● TASK TO COMPLETE
From the line with "Select the Historie tab" to the line with "Task: Open synced tabs from the sidebar", output every line below exactly, both ends included. Skip the pictures.

Saved data entries:

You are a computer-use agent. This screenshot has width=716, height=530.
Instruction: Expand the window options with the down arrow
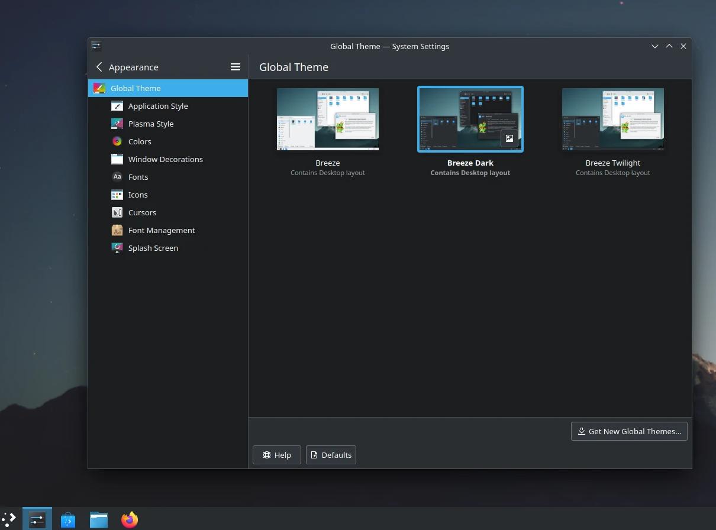click(x=654, y=46)
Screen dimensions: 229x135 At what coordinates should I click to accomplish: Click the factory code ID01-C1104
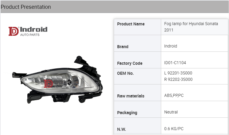(175, 63)
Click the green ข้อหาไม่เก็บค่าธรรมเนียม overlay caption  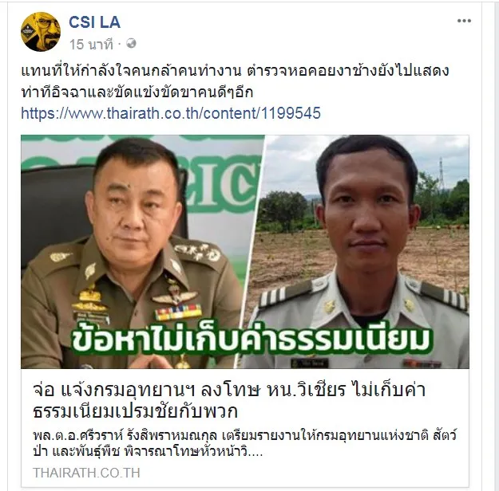point(251,340)
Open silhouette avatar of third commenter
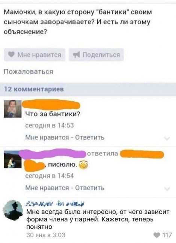176x243 pixels. click(13, 210)
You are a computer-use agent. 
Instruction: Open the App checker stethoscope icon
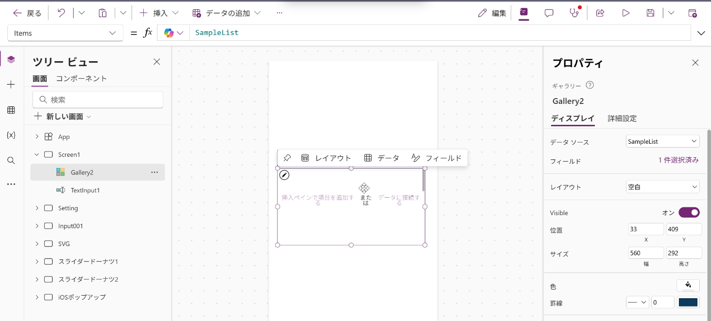574,13
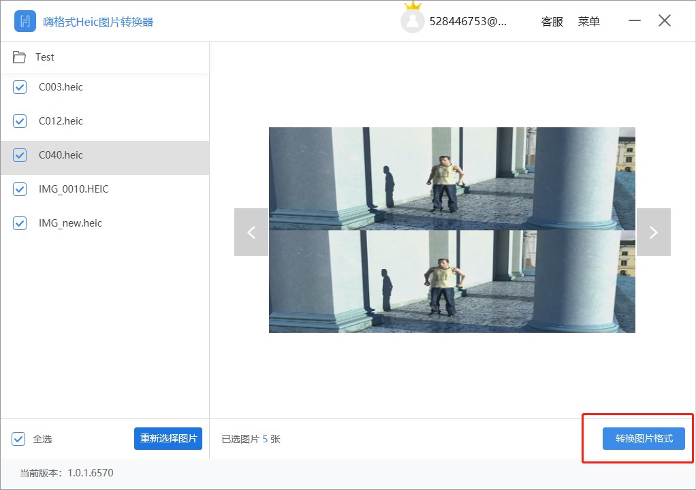Open the 菜单 menu

tap(588, 21)
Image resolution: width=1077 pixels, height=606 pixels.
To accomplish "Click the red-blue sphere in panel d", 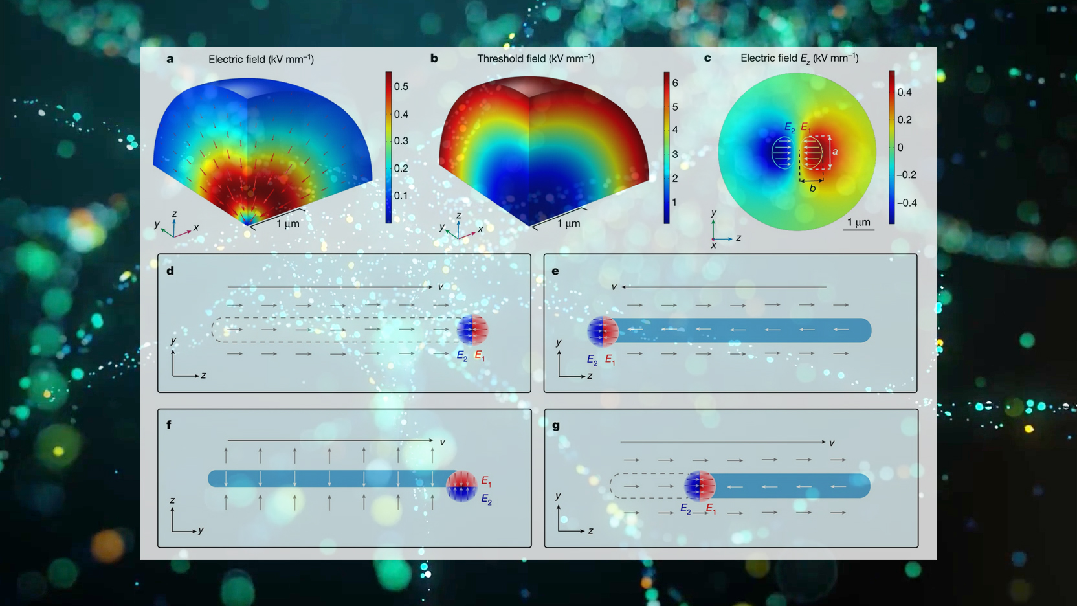I will 472,330.
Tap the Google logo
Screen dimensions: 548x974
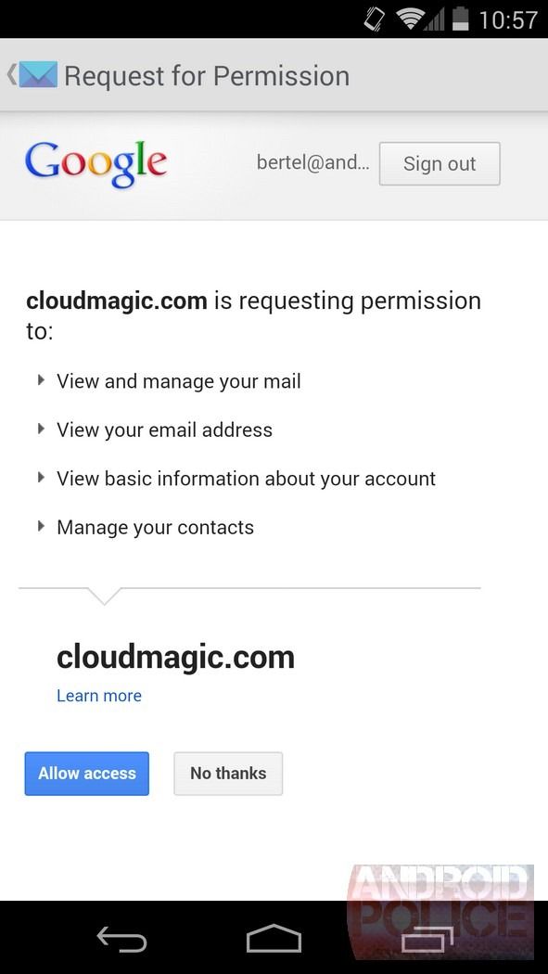point(96,162)
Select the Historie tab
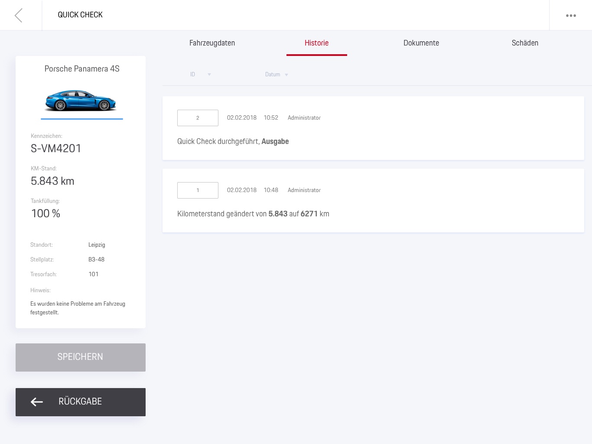This screenshot has height=444, width=592. [x=316, y=43]
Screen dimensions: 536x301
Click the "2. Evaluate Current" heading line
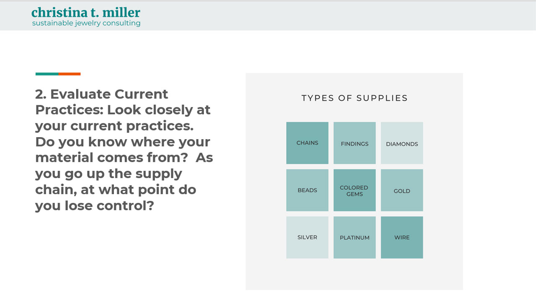point(102,94)
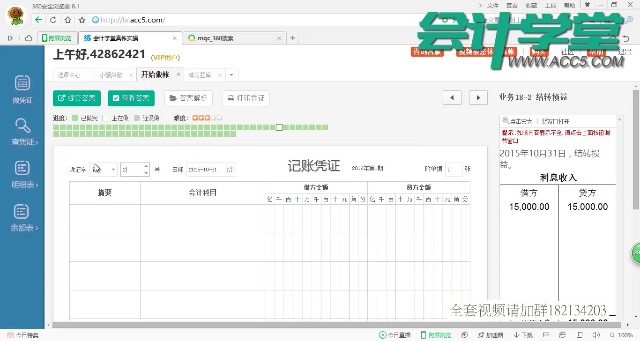This screenshot has height=341, width=640.
Task: Increment the voucher number with the stepper arrow
Action: (x=145, y=167)
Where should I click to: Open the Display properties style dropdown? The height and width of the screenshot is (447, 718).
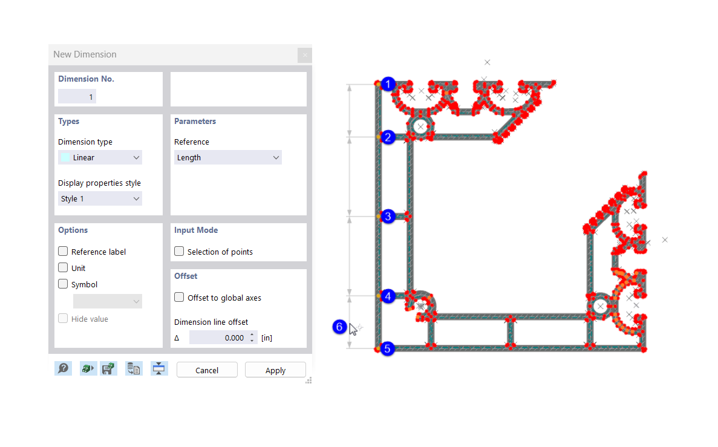[100, 198]
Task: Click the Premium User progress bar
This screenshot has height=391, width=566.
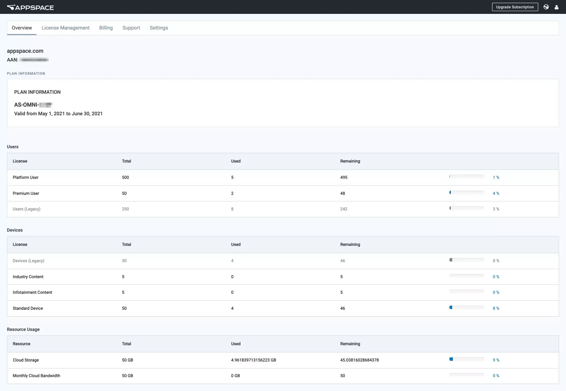Action: click(467, 192)
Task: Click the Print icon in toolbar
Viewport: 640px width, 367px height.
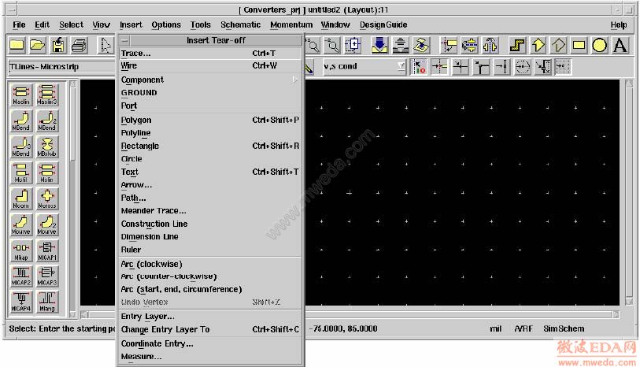Action: pos(79,46)
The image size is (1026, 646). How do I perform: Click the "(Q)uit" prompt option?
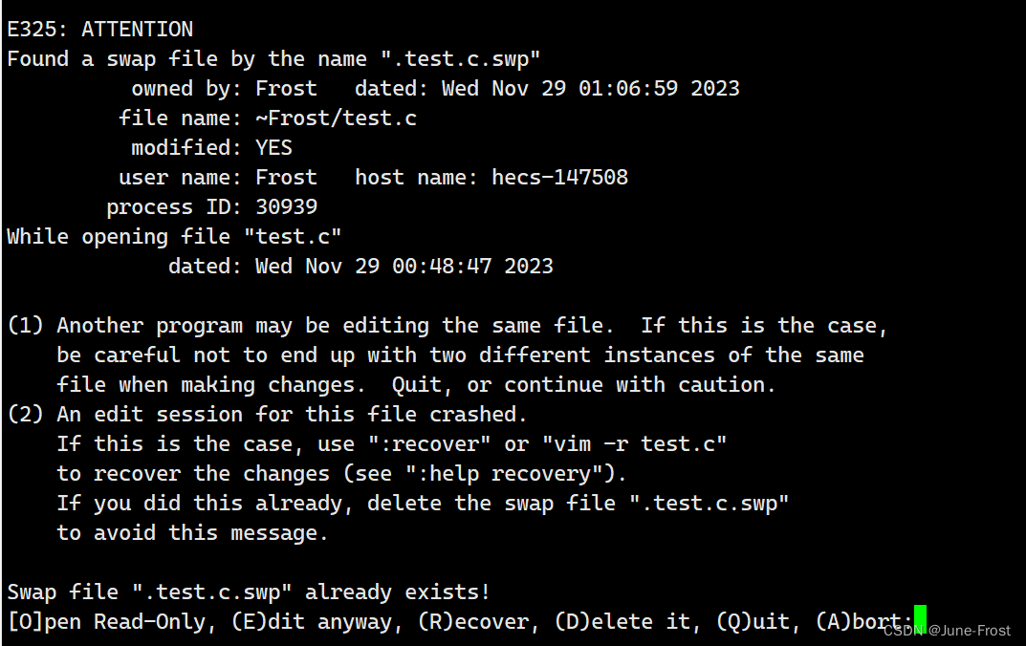pos(753,622)
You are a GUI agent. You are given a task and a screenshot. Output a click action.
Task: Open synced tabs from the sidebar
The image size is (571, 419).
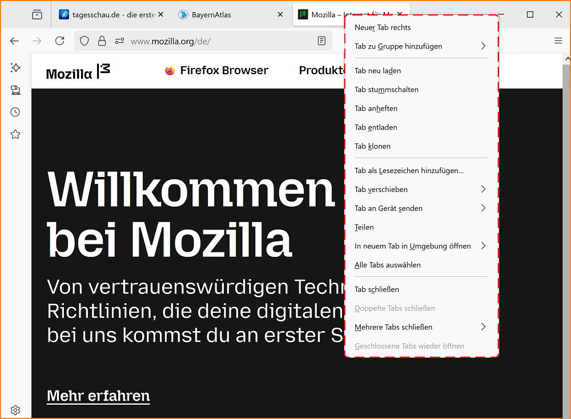pos(15,90)
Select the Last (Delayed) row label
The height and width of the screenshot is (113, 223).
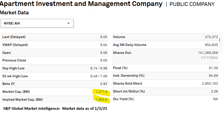pos(14,37)
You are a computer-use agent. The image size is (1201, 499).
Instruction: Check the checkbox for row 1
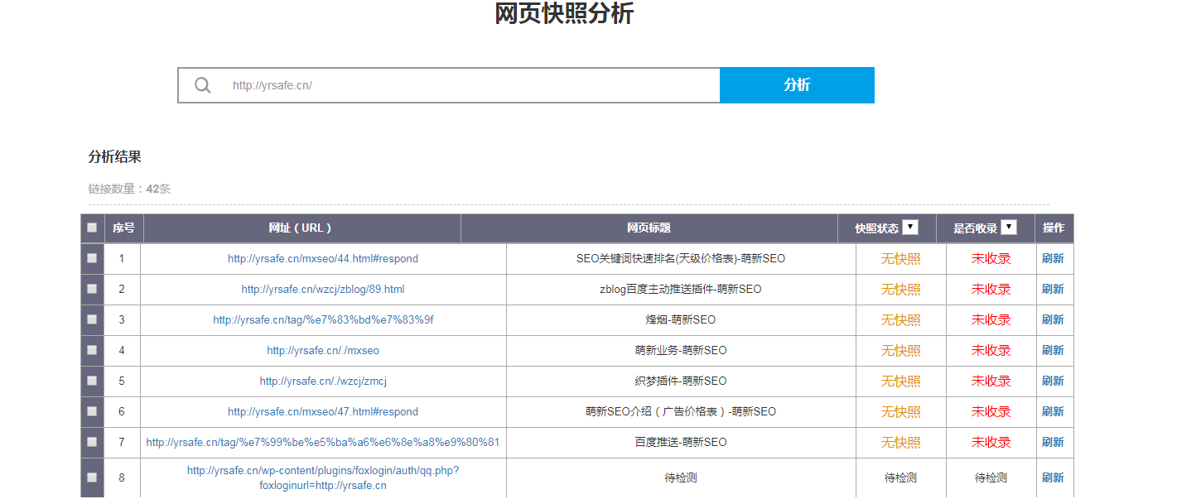92,258

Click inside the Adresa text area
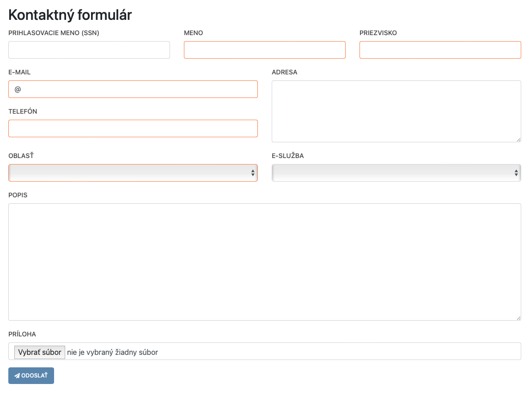pos(396,111)
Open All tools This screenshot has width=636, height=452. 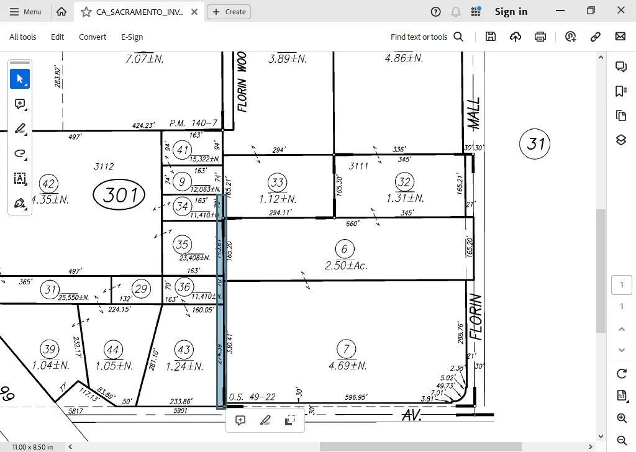coord(23,37)
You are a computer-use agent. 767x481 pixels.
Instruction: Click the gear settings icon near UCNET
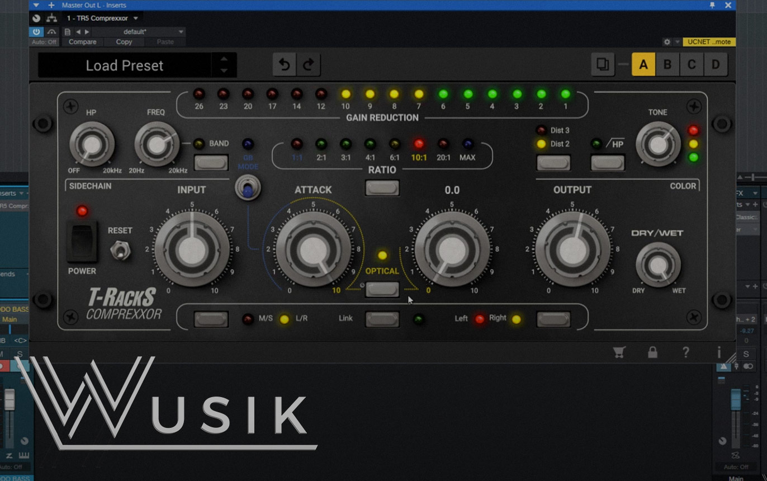click(x=666, y=42)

● EXERCISE RESULT
Select the Historie tab
This screenshot has height=444, width=592. [x=316, y=43]
Screen dimensions: 536x301
Click the "2. Evaluate Current" heading line
point(102,94)
This screenshot has height=341, width=640.
Task: Increment the voucher number with the stepper arrow
Action: (x=145, y=167)
Where should I click to: Open the Display properties style dropdown? The height and width of the screenshot is (447, 718).
[100, 198]
Task: Click the Premium User progress bar
This screenshot has height=391, width=566.
Action: click(467, 192)
Task: Click the Print icon in toolbar
Viewport: 640px width, 367px height.
Action: pos(79,46)
The image size is (1026, 646). How do I perform: Click the "(Q)uit" prompt option?
pos(753,622)
You are a GUI agent. You are given a task and a screenshot. Output a click action.
Task: Open synced tabs from the sidebar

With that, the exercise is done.